13.異端審問官は悪魔を睨む
翌日のことだ。いつもと変わらない王との問答を終え、シャダは部下たちの訓練に励んでいた。部下たち、と言ってもミルタを含めて四人しかいない。死霊術師の数は少ないのだ。
カーテンは閉じられており、陽の光が室内に入ることはない。数本の蝋燭の明かりを頼りに、部下たちは教本の呪文を確認していた。陣の中には、動くことのない死体が横たわっている。そして、その周りで香が焚かれていた。
シャダは椅子に座り、部屋の様子に感覚を研ぎ澄ましている。ミルタは術に必要な道具をそろえ終え、部屋の隅で待機していた。ヘマをやらかした時に、叱責するのはシャダではなくミルタの役目だ。

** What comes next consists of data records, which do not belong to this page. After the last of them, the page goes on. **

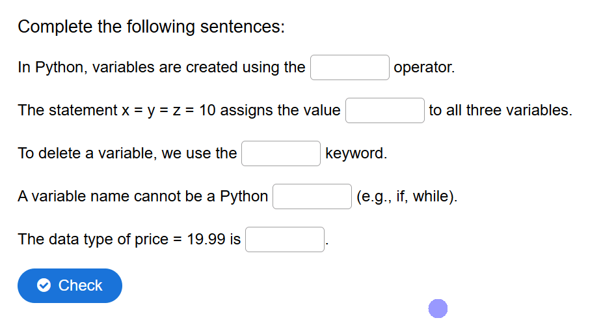Viewport: 601px width, 333px height.
Task: Click 'In Python, variables are created using the'
Action: pyautogui.click(x=161, y=67)
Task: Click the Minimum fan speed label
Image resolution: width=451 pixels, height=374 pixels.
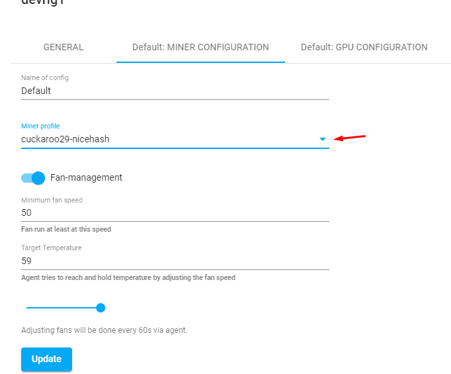Action: coord(52,200)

シャダは失敗を咎めない。ただ、冷たい失望が彼から発せられる。部下たちにとっては、それがミルタの叱責よりも怖かった。
皆が呪文を唱えると、用意されていた死体が操り人形のように動き出す。皆が成功にほっと一息ついた時だった。部屋の扉が開き、一人の衛兵が顔をのぞかせた。部屋の光景に、衛兵は青ざめる。
「ノックぐらいしろよ」
ミルタが唸る。
すると、立ち上がっていた死体が、糸が切れたように床に膝をついた。
「す、すみません。陛下が、シャダ様のことをお呼びです」
それだけを言い残し、衛兵は急いで扉を閉めた。可哀想に、彼はこの後の昼食を食べることが出来なかったという。吐き気に襲われて。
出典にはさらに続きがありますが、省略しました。